Main Article Content
Level of blood pressure control among hypertensive patients receiving treatment at federal medical centre Nguru Yobe state North Eastern Nigeria
Abstract
Hypertension remains the most readily identifiable and reversible risk factor for cardiovascular diseases (CVD) and is the leading cause of death worldwide. Despite the avalanche of medications for the management of elevated blood pressure, adequate control of systemic hypertension has largely remained enigmatic. Previous studies from African countries including Nigeria have shown that blood pressure (BP) control still remained poor. The objective of this study therefore was to determine the level of blood pressure control among hypertensive patients on treatment and identify associated factors Methodology: The study was an observational, cross-sectional study of consecutive hypertensive patients attending the general outpatient, cardiac, endocrine and renal clinics at the Federal Medical Centre Nguru, in northeastern Nigeria; conducted over a period of six months from June 2016 to December 2016. Result: A total of two hundred and ninety-one (291) consecutive subjects, comprising 134(46.1%) males and 157(53.9%) females were recruited. The mean age of the study population was 56.15±12.72. There was no difference in the mean age of subjects with controlled and uncontrolled hypertension 57.13±12.97 and 55.48±12.54 respectively with P = 0.275. One hundred and nineteen (40.9%) subjects had controlled hypertension while the remaining 172(59.1%) had uncontrolled hypertension.
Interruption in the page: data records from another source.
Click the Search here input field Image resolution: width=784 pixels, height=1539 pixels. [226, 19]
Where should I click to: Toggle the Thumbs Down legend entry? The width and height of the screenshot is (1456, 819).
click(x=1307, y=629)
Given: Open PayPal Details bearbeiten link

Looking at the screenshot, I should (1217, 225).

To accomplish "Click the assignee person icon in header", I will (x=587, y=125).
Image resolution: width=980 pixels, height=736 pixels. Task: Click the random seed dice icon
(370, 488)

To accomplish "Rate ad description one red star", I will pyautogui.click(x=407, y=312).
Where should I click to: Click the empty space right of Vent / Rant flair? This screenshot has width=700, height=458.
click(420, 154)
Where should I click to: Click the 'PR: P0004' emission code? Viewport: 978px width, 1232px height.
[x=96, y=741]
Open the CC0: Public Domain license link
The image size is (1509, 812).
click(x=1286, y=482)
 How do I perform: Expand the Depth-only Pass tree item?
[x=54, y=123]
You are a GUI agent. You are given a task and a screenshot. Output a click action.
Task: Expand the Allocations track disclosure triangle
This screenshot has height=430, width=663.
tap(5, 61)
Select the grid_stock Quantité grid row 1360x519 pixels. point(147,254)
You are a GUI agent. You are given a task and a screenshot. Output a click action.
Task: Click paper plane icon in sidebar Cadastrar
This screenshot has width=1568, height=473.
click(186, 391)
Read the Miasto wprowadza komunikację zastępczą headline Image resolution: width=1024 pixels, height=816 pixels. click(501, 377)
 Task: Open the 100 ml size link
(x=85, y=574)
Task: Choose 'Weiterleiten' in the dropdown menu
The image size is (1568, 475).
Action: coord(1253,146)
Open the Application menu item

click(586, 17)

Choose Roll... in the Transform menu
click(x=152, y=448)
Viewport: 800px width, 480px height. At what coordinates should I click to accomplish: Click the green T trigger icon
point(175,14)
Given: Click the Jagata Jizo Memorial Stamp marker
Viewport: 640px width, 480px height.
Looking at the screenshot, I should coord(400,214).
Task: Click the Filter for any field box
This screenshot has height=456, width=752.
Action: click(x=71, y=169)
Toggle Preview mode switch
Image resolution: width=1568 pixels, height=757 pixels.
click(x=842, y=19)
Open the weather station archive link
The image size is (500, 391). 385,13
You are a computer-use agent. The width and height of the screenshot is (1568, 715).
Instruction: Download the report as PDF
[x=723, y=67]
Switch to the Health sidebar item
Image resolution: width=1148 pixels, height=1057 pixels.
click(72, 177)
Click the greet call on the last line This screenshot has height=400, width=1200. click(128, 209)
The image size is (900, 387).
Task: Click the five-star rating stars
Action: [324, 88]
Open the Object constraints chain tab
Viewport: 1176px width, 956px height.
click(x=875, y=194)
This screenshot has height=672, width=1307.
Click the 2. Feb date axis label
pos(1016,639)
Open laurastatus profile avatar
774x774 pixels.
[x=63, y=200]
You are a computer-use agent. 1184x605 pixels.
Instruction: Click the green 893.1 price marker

There was a significant difference in the mean systolic and diastolic blood pressure of subjects with controlled and uncontrolled hypertension (116.22± 12.14 and 153.14±18.17) P = 0.001 and (73.78±8.02 and 89.53±11.12) P = 0.001 respectively. The predominant pattern of uncontrolled hypertension among the study population was combined systolic and diastolic hypertension. Conclusion: Our study revealed that blood pressure control among hypertensive on medication was not optimal, decreased glomerular filtration rate, low anti-hypertensive medication adherence and use of NSAID were found to be responsible for the inadequate blood pressure control observed in this study. Poverty and ignorance were major contributing factors for low medication adherence.